======== KUTIPAN TEKS ========
Kajian hadis, terutama pada
unsur-unsurnya seperti sanad, matan, dan perawi, memainkan peran penting dalam
menjaga keautentikan ajaran Islam. Imam Al-Bukhari misalnya, pernah menyatakan
bahwa sanad adalah "senjata" bagi seorang muslim, dan
tanpanya, seseorang bisa saja mengklaim sesuatu yang tidak benar sebagai ajaran
agama.3 Oleh karena itu, memahami unsur-unsur hadis tidak
hanya penting bagi para ulama, tetapi juga bagi setiap Muslim yang ingin
memahami agamanya dengan benar.
1.2.
Metode Kajian Artikel
Artikel ini menggunakan
pendekatan analitis-deskriptif,
yaitu menganalisis secara mendalam unsur-unsur hadis berdasarkan rujukan utama
seperti kitab-kitab ulumul hadits (Musthalah al-Hadits) karya ulama
klasik, kitab-kitab induk hadis, serta pendapat ulama kontemporer. Kajian ini
akan mengintegrasikan penjelasan teoretis dan penerapan praktis melalui
analisis sanad dan matan hadis dari kitab-kitab induk, seperti Shahih Bukhari
dan Shahih Muslim. Metode ini penting untuk memastikan keabsahan
kajian dan memanfaatkan referensi yang kredibel sesuai standar ilmiah.
======== ENTRI DATA ========
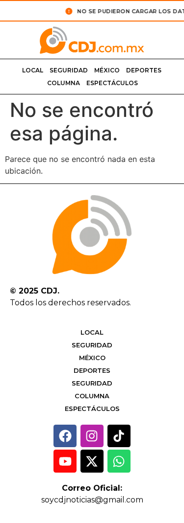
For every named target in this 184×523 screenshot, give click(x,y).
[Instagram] (92, 436)
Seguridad (69, 70)
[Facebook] (65, 436)
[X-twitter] (92, 461)
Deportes (143, 70)
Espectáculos (112, 83)
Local (32, 70)
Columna (63, 83)
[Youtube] (65, 461)
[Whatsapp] (119, 461)
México (107, 70)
========
TUGAS 1:
Menurut teks kajian hadis, apa yang disebut Imam Al-Bukhari sebagai "senjata" bagi seorang muslim?
TUGAS 2:
Salin bagian teks kajian hadis mulai dari "Metode Kajian Artikel" sampai dengan "sesuai standar ilmiah.".
TUGAS 3:
Ringkaslah teks kajian hadis dalam dua kalimat.
Kerjakan hanya dengan berpedoman pada teks kajian hadis.

CONTOH JAWABAN 1:
Sanad.

CONTOH JAWABAN 2:
Metode Kajian Artikel
Artikel ini menggunakan
pendekatan analitis-deskriptif,
yaitu menganalisis secara mendalam unsur-unsur hadis berdasarkan rujukan utama
seperti kitab-kitab ulumul hadits (Musthalah al-Hadits) karya ulama
klasik, kitab-kitab induk hadis, serta pendapat ulama kontemporer. Kajian ini
akan mengintegrasikan penjelasan teoretis dan penerapan praktis melalui
analisis sanad dan matan hadis dari kitab-kitab induk, seperti Shahih Bukhari
dan Shahih Muslim. Metode ini penting untuk memastikan keabsahan
kajian dan memanfaatkan referensi yang kredibel sesuai standar ilmiah.

CONTOH JAWABAN 3:
Kajian unsur-unsur hadis seperti sanad, matan, dan perawi berperan penting dalam menjaga keautentikan ajaran Islam, sehingga pemahamannya penting bagi para ulama dan setiap Muslim. Artikel ini memakai pendekatan analitis-deskriptif berdasarkan kitab ulumul hadits, kitab-kitab induk hadis, dan pendapat ulama kontemporer, serta memadukan penjelasan teoretis dengan analisis sanad dan matan dari kitab seperti Shahih Bukhari dan Shahih Muslim.